Extramural venous invasion is recognised on MRI by characteristic serpiginous extension of tumour signal into perirectal or pericolonic fat. Extramural venous invasion is a poor predictor of survival and is also the third strongest independent predictor of metastasis, after lymph node status and extent of local tumour infiltration. By careful correlation with histopathology specimens, high-resolution MRI can identify extramural vascular invasion (EMVI) and predicts post-operative histological EMVI with 80% accuracy. This feature is present in up to 30% of rectal cancers and can be used to stratify patients into clearly separate prognostic groups. Patients diagnosed with MRI-EMVI positive tumours have a significantly worse outcome and a greater than 50% risk of developing metastatic disease, compared with only 12% for patients who are MRI-EMVI negative.
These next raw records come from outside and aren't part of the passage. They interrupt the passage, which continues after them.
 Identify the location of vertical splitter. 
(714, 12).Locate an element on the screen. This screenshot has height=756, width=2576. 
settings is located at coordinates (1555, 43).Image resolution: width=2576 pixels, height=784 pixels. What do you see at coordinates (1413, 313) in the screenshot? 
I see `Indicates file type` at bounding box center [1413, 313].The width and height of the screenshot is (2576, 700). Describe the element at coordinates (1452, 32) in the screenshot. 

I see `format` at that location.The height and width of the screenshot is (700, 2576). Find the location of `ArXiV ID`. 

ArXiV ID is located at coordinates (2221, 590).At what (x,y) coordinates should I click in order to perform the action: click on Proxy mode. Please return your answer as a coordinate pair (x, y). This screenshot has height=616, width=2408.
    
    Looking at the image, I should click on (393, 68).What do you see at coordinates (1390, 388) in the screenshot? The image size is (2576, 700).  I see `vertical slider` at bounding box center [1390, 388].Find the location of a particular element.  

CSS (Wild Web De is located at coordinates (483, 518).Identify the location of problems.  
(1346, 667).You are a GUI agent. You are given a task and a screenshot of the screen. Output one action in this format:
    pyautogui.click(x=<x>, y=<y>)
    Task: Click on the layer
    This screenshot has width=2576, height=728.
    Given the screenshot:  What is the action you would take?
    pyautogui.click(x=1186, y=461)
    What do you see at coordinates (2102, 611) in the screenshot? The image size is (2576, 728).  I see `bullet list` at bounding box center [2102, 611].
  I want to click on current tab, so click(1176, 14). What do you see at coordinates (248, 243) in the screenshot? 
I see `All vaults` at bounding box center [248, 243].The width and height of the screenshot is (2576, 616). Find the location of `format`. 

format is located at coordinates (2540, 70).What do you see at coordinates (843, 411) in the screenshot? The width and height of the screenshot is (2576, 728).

The circumferential resection margin

The mesorectal fascia represents the potential circumferential resection margin (CRM) in patients undergoing radical total mesorectal excision (TME) surgery and its clear demonstration on MRI enables prediction of final CRM status following surgery[4]. We define potential CRM involvement if tumour extends to within 1 mm of the mesorectal fascia on MR images (Fig. 2). It is well established that a positive CRM is associated with both local recurrence and poor survival. The pre-operative identification of this by MRI enables patients to benefit from therapy that causes tumour regression away from the potential CRM prior to surgery[5].

Figure 2.

Figure 2

MRI and corresponding histopathology H&E stained section of a lymph node. The MRI shows a lymph node with an irregular border (arrow). The corresponding histopathology section shows this irregular border corresponds to tumour breach of the lymph node capsule.

Conclusion

Careful staging of rectal tumours results in selective pre-operative treatment strategies aimed at reducing local failure and distant failure in high risk patients.